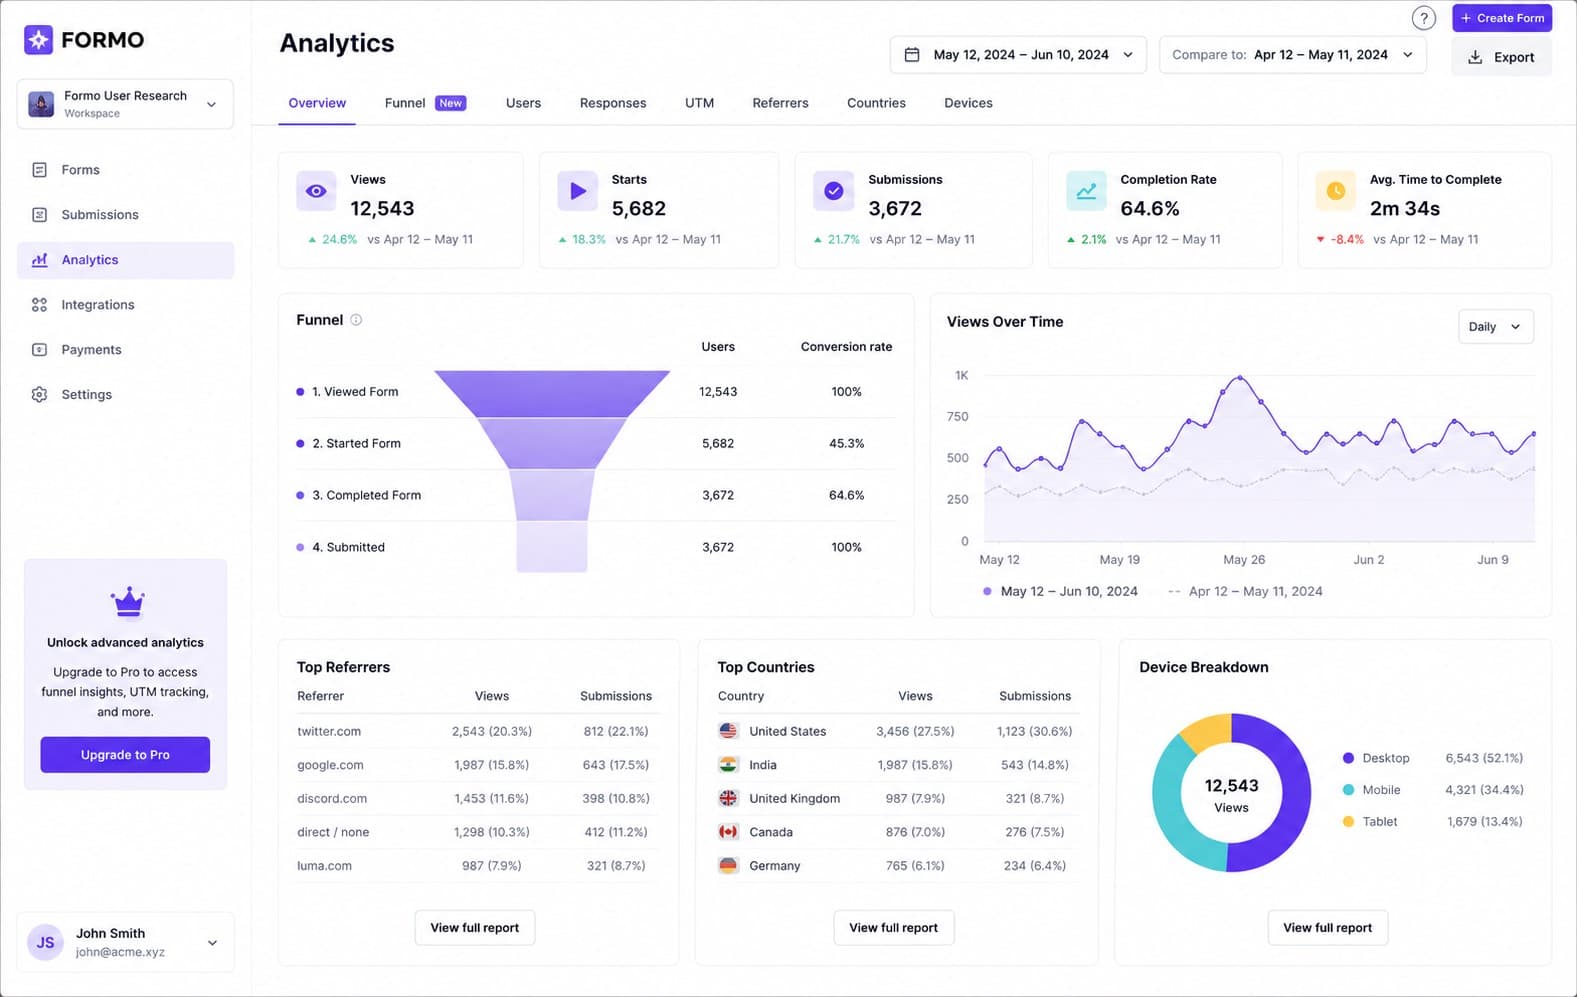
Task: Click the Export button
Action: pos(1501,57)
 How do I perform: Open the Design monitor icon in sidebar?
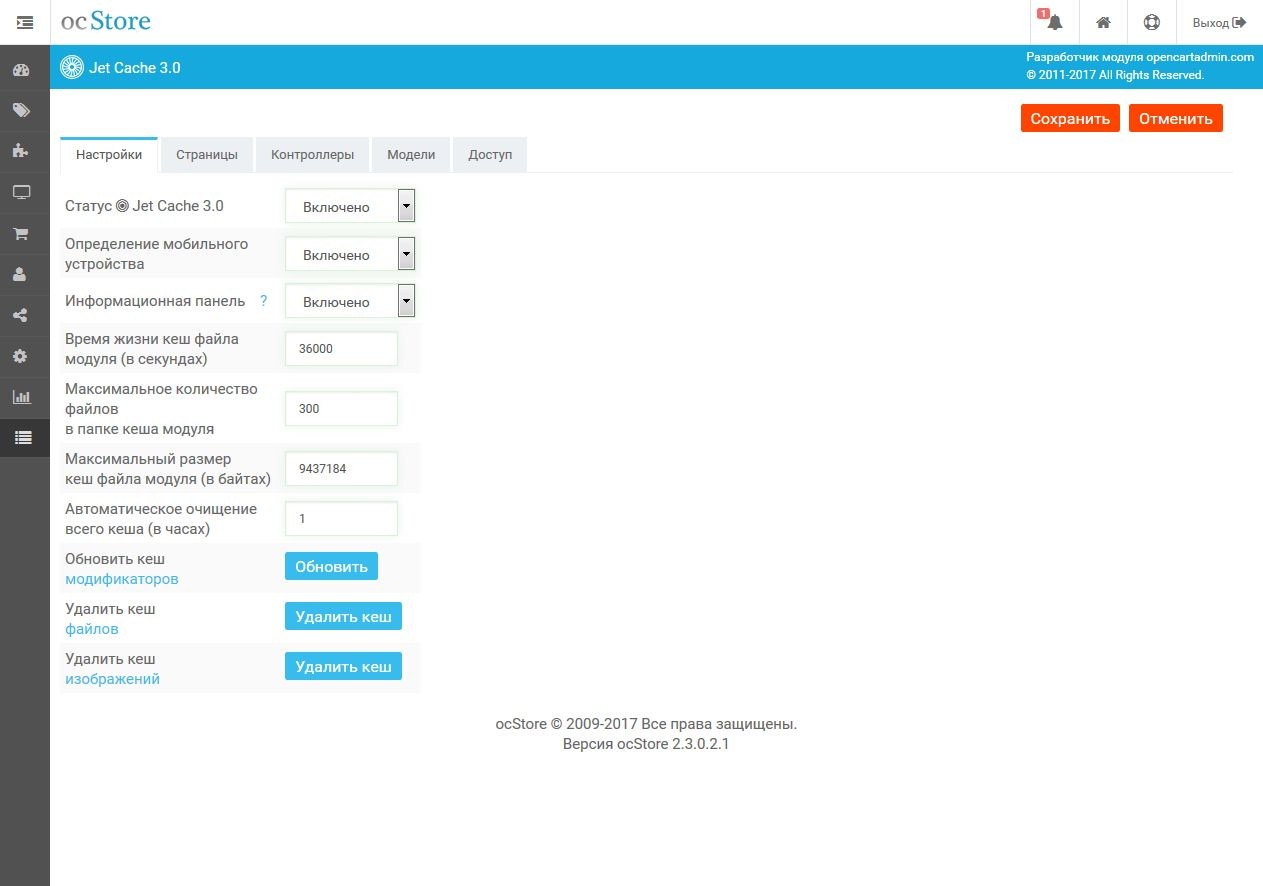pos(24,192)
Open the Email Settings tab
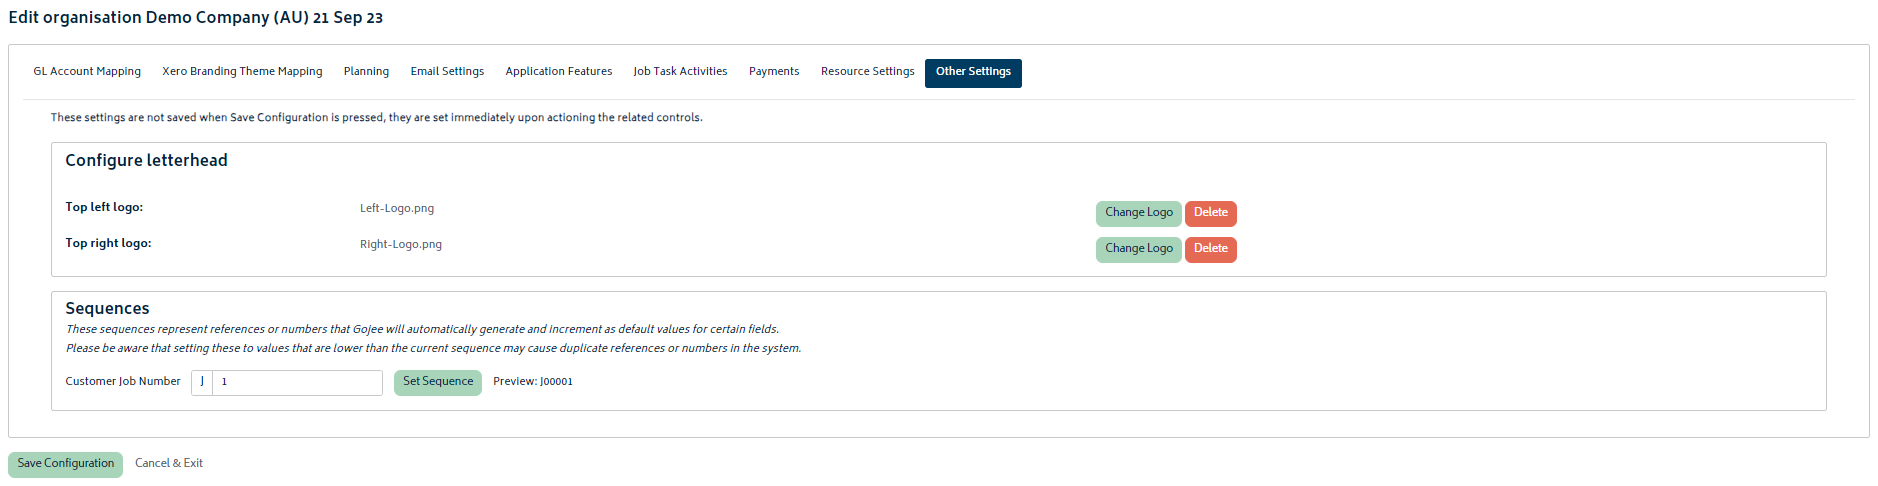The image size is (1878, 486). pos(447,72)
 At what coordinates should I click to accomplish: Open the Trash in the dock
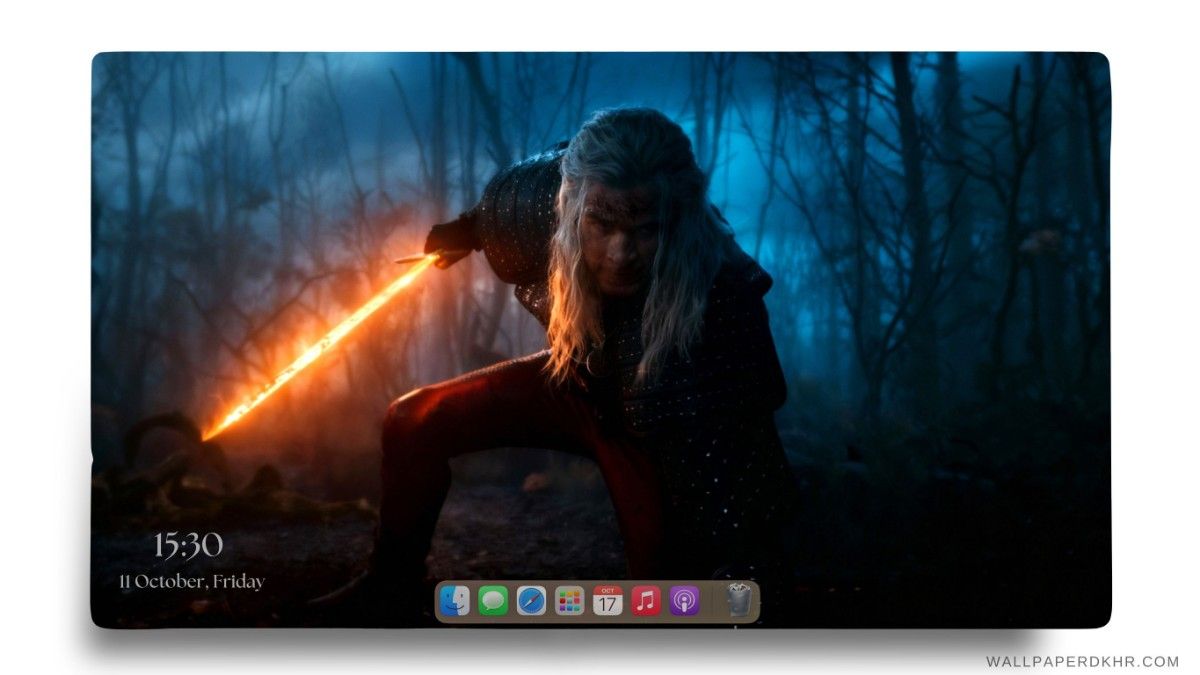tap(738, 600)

## INSTRUCTIONS FOR THE TASK
Leave the pictures aside and transcribe only the lines from the one holding "How do I perform: Open" through the final line of the records above.

## ANSWER BELOW
 How do I perform: Open the Design monitor icon in sidebar?
pos(24,192)
Open the Email Settings tab
The image size is (1878, 486). pos(447,72)
 At what coordinates should I click to accomplish: Open the Trash in the dock
tap(738, 600)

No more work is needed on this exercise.